Collected data entries:
● ● ● ●
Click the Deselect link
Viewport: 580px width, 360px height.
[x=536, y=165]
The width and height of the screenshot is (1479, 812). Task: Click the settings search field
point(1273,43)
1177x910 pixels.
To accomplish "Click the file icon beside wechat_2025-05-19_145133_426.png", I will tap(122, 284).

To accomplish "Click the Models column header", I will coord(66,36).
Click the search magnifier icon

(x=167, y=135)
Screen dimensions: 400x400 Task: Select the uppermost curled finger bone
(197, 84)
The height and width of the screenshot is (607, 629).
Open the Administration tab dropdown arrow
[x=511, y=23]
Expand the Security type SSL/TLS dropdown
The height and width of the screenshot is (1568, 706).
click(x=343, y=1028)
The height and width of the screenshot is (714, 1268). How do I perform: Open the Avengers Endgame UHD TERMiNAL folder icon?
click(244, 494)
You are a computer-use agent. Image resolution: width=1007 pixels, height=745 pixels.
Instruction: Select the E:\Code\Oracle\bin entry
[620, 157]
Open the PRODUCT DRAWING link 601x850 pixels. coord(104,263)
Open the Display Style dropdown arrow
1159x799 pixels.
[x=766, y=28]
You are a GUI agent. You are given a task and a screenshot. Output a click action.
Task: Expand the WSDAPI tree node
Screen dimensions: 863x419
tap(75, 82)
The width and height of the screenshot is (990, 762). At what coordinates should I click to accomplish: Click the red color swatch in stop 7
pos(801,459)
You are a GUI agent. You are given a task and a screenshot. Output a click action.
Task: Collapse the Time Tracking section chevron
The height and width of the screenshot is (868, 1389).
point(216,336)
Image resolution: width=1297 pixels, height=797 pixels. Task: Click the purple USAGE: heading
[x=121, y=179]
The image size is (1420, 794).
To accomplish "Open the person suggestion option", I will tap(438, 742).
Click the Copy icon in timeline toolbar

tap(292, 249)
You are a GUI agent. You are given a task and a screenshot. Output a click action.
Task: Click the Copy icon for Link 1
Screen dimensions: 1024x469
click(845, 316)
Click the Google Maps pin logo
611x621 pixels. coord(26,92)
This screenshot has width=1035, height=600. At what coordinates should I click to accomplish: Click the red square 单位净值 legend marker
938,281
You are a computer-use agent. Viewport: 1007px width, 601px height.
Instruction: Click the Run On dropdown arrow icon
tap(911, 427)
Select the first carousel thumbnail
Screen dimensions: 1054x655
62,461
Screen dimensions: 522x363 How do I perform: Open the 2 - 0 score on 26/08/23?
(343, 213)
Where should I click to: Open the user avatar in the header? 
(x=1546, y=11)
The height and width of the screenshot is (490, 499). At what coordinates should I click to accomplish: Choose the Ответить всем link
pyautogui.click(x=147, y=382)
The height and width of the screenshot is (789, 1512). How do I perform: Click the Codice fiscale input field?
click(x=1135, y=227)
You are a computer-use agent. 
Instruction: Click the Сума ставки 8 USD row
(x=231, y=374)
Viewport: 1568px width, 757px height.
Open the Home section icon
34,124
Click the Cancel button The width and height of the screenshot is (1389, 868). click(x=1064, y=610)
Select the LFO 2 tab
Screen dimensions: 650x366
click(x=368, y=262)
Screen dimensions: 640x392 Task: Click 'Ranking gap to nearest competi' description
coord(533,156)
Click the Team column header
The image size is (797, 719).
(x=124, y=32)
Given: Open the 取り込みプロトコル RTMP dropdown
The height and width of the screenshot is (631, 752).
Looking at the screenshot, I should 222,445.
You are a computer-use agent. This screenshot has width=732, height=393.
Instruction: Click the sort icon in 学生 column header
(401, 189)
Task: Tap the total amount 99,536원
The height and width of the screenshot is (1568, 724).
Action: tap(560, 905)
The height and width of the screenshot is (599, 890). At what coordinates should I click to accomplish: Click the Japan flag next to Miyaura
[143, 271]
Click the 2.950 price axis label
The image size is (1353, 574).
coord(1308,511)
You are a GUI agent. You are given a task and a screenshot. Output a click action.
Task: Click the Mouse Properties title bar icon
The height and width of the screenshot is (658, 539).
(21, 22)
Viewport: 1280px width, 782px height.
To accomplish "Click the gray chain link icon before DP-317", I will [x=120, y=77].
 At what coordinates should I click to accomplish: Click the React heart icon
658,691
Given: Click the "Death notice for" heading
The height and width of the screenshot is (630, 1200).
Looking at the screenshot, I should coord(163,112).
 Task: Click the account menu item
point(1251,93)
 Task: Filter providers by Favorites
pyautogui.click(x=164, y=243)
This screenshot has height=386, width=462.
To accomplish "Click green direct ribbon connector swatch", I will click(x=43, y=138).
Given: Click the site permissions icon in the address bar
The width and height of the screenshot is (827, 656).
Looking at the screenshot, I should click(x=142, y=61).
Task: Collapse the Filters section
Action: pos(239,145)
● ● ● ●
Going down from the first line of the entries above, restate each line word for word until the line holding "The height and width of the screenshot is (607, 629)." is done.

Answer to this task:
Click the Deselect link
Viewport: 580px width, 360px height.
[x=536, y=165]
The width and height of the screenshot is (1479, 812). Task: Click the settings search field
point(1273,43)
1177x910 pixels.
To accomplish "Click the file icon beside wechat_2025-05-19_145133_426.png", I will tap(122, 284).

To accomplish "Click the Models column header", I will coord(66,36).
Click the search magnifier icon

(x=167, y=135)
Screen dimensions: 400x400 Task: Select the uppermost curled finger bone
(197, 84)
The height and width of the screenshot is (607, 629).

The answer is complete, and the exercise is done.